ChikaYan / d2nerf

Apache License 2.0
181 stars 14 forks source link

Error when training/rendering with 8 GPUs #7

Closed prajwalchidananda closed 1 year ago

prajwalchidananda commented 1 year ago
Traceback (most recent call last):
  File "train.py", line 574, in <module>
    app.run(main)
  File "/home/wayve/prajwal/d2nerf/env/lib/python3.8/site-packages/absl/app.py", line 312, in run
    _run_main(main, args)
  File "/home/wayve/prajwal/d2nerf/env/lib/python3.8/site-packages/absl/app.py", line 258, in _run_main
    sys.exit(main(argv))
  File "train.py", line 495, in main
    process_iterator(tag='runtime_eval',
  File "train.py", line 528, in process_iterator
    model_out = render_fn(state, batch, rng=rng)
  File "/home/wayve/prajwal/d2nerf/hypernerf/evaluation.py", line 119, in render_image
    chunk_rays_dict = utils.shard(chunk_rays_dict, device_count)
  File "/home/wayve/prajwal/d2nerf/hypernerf/utils.py", line 289, in shard
    return jax.tree_map(lambda x: x.reshape((device_count, -1) + x.shape[1:]), xs)
  File "/home/wayve/prajwal/d2nerf/env/lib/python3.8/site-packages/jax/_src/tree_util.py", line 178, in tree_map
    return treedef.unflatten(f(*xs) for xs in zip(*all_leaves))
  File "/home/wayve/prajwal/d2nerf/env/lib/python3.8/site-packages/jax/_src/tree_util.py", line 178, in <genexpr>
    return treedef.unflatten(f(*xs) for xs in zip(*all_leaves))
  File "/home/wayve/prajwal/d2nerf/hypernerf/utils.py", line 289, in <lambda>
    return jax.tree_map(lambda x: x.reshape((device_count, -1) + x.shape[1:]), xs)
  File "/home/wayve/prajwal/d2nerf/env/lib/python3.8/site-packages/jax/_src/numpy/lax_numpy.py", line 1756, in _reshape
    newshape = _compute_newshape(a, args[0] if len(args) == 1 else args)
  File "/home/wayve/prajwal/d2nerf/env/lib/python3.8/site-packages/jax/_src/numpy/lax_numpy.py", line 1750, in _compute_newshape
    return tuple(- core.divide_shape_sizes(np.shape(a), newshape)
  File "/home/wayve/prajwal/d2nerf/env/lib/python3.8/site-packages/jax/_src/numpy/lax_numpy.py", line 1750, in <genexpr>
    return tuple(- core.divide_shape_sizes(np.shape(a), newshape)
  File "/home/wayve/prajwal/d2nerf/env/lib/python3.8/site-packages/jax/core.py", line 1438, in divide_shape_sizes
    return handler.divide_shape_sizes(ds[:len(s1)], ds[len(s1):])
  File "/home/wayve/prajwal/d2nerf/env/lib/python3.8/site-packages/jax/core.py", line 1348, in divide_shape_sizes
    raise InconclusiveDimensionOperation(f"Cannot divide evenly the sizes of shapes {tuple(s1)} and {tuple(s2)}")
jax.core.InconclusiveDimensionOperation: Cannot divide evenly the sizes of shapes (60, 3) and (8, -1, 3)

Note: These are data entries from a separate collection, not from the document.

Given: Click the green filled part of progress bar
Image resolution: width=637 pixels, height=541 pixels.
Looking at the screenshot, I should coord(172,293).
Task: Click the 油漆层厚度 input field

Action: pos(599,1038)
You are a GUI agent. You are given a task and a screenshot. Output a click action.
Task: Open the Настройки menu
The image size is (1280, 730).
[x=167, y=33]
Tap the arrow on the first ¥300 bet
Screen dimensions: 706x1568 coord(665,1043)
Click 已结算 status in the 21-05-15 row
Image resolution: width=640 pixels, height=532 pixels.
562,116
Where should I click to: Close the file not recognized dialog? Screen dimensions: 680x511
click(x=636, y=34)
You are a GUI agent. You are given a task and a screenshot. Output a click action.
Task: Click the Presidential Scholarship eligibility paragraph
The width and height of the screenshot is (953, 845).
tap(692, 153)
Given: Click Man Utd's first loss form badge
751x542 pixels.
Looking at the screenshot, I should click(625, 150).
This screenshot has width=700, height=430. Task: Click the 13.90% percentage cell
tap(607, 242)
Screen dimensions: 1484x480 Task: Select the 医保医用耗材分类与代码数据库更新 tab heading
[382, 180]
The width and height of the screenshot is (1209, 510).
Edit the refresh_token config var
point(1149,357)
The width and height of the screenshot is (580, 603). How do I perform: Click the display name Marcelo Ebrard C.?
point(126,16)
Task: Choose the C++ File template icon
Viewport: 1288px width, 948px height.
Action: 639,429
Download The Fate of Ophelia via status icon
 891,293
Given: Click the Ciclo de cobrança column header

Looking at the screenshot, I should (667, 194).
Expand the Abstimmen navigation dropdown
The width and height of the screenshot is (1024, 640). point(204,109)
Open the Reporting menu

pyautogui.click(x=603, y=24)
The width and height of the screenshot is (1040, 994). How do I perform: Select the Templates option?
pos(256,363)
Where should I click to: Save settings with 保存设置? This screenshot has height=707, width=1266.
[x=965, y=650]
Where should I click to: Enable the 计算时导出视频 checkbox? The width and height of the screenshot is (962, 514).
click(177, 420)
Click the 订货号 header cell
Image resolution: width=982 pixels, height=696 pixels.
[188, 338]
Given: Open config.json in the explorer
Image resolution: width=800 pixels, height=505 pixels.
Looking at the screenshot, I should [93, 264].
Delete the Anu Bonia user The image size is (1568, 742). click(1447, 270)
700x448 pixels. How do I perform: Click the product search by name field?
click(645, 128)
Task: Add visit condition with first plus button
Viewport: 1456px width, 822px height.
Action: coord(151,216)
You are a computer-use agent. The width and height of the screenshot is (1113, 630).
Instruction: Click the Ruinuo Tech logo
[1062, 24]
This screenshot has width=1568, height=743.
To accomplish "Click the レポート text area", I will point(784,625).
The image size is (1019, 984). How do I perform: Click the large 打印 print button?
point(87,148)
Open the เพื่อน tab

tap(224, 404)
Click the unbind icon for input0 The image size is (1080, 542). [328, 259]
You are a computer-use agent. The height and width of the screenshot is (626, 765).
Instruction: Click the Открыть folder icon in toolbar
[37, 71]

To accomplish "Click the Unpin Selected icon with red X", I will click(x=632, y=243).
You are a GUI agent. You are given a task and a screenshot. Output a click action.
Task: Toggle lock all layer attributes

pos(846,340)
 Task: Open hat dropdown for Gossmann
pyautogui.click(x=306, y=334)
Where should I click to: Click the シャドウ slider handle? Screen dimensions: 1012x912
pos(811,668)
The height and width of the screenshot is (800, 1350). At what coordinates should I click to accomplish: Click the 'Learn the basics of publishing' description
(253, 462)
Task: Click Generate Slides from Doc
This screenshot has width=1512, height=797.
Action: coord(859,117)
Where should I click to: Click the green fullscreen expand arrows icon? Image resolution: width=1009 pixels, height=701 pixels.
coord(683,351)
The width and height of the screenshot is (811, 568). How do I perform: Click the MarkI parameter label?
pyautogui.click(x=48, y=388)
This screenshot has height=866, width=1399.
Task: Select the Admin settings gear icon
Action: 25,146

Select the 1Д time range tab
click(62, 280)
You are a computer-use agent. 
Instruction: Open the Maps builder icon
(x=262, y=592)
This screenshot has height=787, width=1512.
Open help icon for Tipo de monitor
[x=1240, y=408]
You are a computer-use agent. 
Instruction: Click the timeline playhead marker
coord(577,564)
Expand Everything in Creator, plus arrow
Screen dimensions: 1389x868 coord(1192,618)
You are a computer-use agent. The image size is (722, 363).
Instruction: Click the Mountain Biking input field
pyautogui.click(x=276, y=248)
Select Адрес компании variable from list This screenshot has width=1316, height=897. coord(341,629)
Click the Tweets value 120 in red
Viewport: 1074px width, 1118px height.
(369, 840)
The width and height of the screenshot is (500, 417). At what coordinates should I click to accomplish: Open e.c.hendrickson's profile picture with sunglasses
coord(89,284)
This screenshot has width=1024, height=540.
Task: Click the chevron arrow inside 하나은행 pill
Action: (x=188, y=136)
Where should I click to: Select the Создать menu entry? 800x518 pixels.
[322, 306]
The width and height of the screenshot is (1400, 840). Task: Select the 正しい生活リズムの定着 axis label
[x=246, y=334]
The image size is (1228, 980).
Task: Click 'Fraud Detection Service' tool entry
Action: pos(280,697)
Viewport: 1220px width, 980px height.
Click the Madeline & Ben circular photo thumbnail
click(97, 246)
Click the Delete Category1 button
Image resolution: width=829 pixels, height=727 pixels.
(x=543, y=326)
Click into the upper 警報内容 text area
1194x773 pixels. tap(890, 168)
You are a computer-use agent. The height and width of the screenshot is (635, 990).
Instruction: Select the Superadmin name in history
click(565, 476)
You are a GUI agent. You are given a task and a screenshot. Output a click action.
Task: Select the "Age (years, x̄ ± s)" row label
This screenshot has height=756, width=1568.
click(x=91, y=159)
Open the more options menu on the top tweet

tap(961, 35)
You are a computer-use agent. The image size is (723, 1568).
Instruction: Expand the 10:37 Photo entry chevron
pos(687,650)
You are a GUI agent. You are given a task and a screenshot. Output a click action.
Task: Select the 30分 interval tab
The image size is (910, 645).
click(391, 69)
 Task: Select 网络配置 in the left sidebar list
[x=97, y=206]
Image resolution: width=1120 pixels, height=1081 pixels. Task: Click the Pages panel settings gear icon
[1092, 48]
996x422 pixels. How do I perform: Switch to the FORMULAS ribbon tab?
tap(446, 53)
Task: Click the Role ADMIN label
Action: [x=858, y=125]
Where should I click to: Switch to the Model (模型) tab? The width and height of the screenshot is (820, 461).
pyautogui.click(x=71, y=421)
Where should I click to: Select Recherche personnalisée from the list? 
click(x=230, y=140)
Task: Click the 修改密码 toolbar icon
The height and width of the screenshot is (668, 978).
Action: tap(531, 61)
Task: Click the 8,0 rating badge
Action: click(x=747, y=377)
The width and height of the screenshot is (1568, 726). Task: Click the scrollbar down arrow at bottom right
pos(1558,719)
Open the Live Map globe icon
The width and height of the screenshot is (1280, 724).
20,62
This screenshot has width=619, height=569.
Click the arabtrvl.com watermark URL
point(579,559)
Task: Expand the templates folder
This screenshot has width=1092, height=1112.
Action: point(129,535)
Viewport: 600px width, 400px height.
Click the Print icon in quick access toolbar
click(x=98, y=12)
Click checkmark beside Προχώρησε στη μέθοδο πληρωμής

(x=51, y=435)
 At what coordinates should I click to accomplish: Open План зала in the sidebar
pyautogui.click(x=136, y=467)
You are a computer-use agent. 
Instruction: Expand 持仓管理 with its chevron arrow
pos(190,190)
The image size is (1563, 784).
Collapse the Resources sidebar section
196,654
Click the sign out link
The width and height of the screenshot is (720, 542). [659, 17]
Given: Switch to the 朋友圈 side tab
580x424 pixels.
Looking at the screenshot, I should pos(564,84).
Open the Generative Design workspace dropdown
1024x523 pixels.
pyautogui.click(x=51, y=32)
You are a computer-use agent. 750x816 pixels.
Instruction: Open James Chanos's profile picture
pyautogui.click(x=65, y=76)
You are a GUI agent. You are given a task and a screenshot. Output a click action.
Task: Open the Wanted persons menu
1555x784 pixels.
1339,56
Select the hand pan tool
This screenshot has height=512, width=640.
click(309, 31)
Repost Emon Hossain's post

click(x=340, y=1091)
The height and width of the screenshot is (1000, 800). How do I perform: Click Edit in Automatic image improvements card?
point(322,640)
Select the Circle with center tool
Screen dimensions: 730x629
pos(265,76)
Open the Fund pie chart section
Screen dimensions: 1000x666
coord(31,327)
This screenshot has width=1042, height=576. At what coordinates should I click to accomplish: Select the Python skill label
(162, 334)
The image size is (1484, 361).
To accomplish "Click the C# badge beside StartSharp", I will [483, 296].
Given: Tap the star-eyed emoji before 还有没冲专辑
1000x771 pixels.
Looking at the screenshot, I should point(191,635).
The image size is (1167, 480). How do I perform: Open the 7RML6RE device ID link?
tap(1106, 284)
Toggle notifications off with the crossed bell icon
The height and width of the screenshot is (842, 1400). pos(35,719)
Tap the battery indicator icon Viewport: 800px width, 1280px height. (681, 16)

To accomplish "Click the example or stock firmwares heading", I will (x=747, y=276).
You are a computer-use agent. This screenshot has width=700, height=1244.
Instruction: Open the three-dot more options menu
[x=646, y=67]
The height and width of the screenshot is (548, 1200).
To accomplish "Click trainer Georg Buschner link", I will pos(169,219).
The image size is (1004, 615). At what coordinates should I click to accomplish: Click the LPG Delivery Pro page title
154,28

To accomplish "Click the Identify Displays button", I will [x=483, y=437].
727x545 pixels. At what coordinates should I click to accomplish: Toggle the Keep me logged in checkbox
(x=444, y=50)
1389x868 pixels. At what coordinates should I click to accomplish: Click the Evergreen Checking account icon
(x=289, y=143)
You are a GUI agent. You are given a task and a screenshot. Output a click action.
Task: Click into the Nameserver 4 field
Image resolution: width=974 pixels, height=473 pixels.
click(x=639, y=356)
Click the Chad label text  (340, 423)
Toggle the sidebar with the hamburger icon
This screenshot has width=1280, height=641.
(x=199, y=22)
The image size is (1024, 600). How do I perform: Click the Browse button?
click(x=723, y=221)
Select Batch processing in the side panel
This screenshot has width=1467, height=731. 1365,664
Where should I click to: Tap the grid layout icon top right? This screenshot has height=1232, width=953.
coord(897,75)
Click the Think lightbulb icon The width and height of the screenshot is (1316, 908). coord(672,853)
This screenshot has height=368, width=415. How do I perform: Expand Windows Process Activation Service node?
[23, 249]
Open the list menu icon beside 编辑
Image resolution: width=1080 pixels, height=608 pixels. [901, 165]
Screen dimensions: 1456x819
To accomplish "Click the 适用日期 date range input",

I encounter this error when training using 8 GPUs (specifically, the vrig_balloon). The error is raised while trying to render an image during eval. Here's the corresponding PR that fixes the bug: https://github.com/d2nerf/d2nerf/pull/8

ChikaYan commented 1 year ago

Thank you, I've merged your PR.